__GIVEN EXERCISE__. Arrange every line of the records below as a two-column Markdown table. Put the row number under "Row" and the line under "Line", and omit blank lines.

-- Start of THE INPUT --

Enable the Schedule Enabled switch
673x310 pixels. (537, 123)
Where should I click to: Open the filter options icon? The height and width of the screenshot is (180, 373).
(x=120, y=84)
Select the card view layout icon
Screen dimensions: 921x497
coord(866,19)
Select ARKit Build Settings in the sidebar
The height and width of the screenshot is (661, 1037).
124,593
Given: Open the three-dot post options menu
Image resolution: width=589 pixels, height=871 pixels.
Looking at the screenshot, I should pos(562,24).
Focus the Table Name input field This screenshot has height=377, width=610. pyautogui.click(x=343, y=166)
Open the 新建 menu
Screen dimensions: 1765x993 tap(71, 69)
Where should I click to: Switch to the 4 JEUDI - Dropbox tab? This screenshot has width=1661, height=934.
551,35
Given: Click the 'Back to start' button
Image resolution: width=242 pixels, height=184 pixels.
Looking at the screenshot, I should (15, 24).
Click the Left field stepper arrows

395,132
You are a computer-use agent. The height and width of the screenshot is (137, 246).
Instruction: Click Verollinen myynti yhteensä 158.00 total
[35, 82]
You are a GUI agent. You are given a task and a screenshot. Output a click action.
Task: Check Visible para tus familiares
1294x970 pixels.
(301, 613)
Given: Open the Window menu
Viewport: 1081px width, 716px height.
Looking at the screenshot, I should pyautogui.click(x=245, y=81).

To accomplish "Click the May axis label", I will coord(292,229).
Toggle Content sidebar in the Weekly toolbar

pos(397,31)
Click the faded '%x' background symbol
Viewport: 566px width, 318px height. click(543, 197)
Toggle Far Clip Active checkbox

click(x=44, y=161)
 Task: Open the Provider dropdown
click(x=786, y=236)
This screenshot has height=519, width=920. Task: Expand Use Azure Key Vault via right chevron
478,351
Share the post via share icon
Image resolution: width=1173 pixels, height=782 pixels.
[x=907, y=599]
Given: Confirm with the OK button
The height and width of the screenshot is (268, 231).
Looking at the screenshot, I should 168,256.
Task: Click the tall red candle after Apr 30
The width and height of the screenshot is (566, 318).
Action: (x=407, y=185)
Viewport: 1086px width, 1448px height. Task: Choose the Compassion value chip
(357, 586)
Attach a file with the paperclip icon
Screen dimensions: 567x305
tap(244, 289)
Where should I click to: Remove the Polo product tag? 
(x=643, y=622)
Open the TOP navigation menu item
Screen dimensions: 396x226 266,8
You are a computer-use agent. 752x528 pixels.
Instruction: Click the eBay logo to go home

-- End of THE INPUT --

__FULL SOLUTION__.
| Row | Line |
|---|---|
| 1 | Enable the Schedule Enabled switch |
| 2 | 673x310 pixels. (537, 123) |
| 3 | Where should I click to: Open the filter options icon? The height and width of the screenshot is (180, 373). |
| 4 | (x=120, y=84) |
| 5 | Select the card view layout icon |
| 6 | Screen dimensions: 921x497 |
| 7 | coord(866,19) |
| 8 | Select ARKit Build Settings in the sidebar |
| 9 | The height and width of the screenshot is (661, 1037). |
| 10 | 124,593 |
| 11 | Given: Open the three-dot post options menu |
| 12 | Image resolution: width=589 pixels, height=871 pixels. |
| 13 | Looking at the screenshot, I should pos(562,24). |
| 14 | Focus the Table Name input field This screenshot has height=377, width=610. pyautogui.click(x=343, y=166) |
| 15 | Open the 新建 menu |
| 16 | Screen dimensions: 1765x993 tap(71, 69) |
| 17 | Where should I click to: Switch to the 4 JEUDI - Dropbox tab? This screenshot has width=1661, height=934. |
| 18 | 551,35 |
| 19 | Given: Click the 'Back to start' button |
| 20 | Image resolution: width=242 pixels, height=184 pixels. |
| 21 | Looking at the screenshot, I should (15, 24). |
| 22 | Click the Left field stepper arrows |
| 23 | 395,132 |
| 24 | You are a computer-use agent. The height and width of the screenshot is (137, 246). |
| 25 | Instruction: Click Verollinen myynti yhteensä 158.00 total |
| 26 | [35, 82] |
| 27 | You are a GUI agent. You are given a task and a screenshot. Output a click action. |
| 28 | Task: Check Visible para tus familiares |
| 29 | 1294x970 pixels. |
| 30 | (301, 613) |
| 31 | Given: Open the Window menu |
| 32 | Viewport: 1081px width, 716px height. |
| 33 | Looking at the screenshot, I should pyautogui.click(x=245, y=81). |
| 34 | To accomplish "Click the May axis label", I will coord(292,229). |
| 35 | Toggle Content sidebar in the Weekly toolbar |
| 36 | pos(397,31) |
| 37 | Click the faded '%x' background symbol |
| 38 | Viewport: 566px width, 318px height. click(543, 197) |
| 39 | Toggle Far Clip Active checkbox |
| 40 | click(x=44, y=161) |
| 41 |  Task: Open the Provider dropdown |
| 42 | click(x=786, y=236) |
| 43 | This screenshot has height=519, width=920. Task: Expand Use Azure Key Vault via right chevron |
| 44 | 478,351 |
| 45 | Share the post via share icon |
| 46 | Image resolution: width=1173 pixels, height=782 pixels. |
| 47 | [x=907, y=599] |
| 48 | Given: Confirm with the OK button |
| 49 | The height and width of the screenshot is (268, 231). |
| 50 | Looking at the screenshot, I should 168,256. |
| 51 | Task: Click the tall red candle after Apr 30 |
| 52 | The width and height of the screenshot is (566, 318). |
| 53 | Action: (x=407, y=185) |
| 54 | Viewport: 1086px width, 1448px height. Task: Choose the Compassion value chip |
| 55 | (357, 586) |
| 56 | Attach a file with the paperclip icon |
| 57 | Screen dimensions: 567x305 |
| 58 | tap(244, 289) |
| 59 | Where should I click to: Remove the Polo product tag?  |
| 60 | (x=643, y=622) |
| 61 | Open the TOP navigation menu item |
| 62 | Screen dimensions: 396x226 266,8 |
| 63 | You are a computer-use agent. 752x528 pixels. |
| 64 | Instruction: Click the eBay logo to go home |